_Problem to solve:_ This exercise asks for every line of the material that contains the word "Édition".

_Provided data:_

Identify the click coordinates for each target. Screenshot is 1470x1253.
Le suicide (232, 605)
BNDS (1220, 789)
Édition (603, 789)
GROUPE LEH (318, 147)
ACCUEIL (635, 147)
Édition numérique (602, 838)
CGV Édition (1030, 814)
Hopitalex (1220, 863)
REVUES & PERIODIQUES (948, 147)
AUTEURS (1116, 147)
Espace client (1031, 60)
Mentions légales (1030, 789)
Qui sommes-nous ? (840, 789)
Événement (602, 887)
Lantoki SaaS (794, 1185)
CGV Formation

_Task response:_
Édition (603, 789)
Édition numérique (602, 838)
CGV Édition (1030, 814)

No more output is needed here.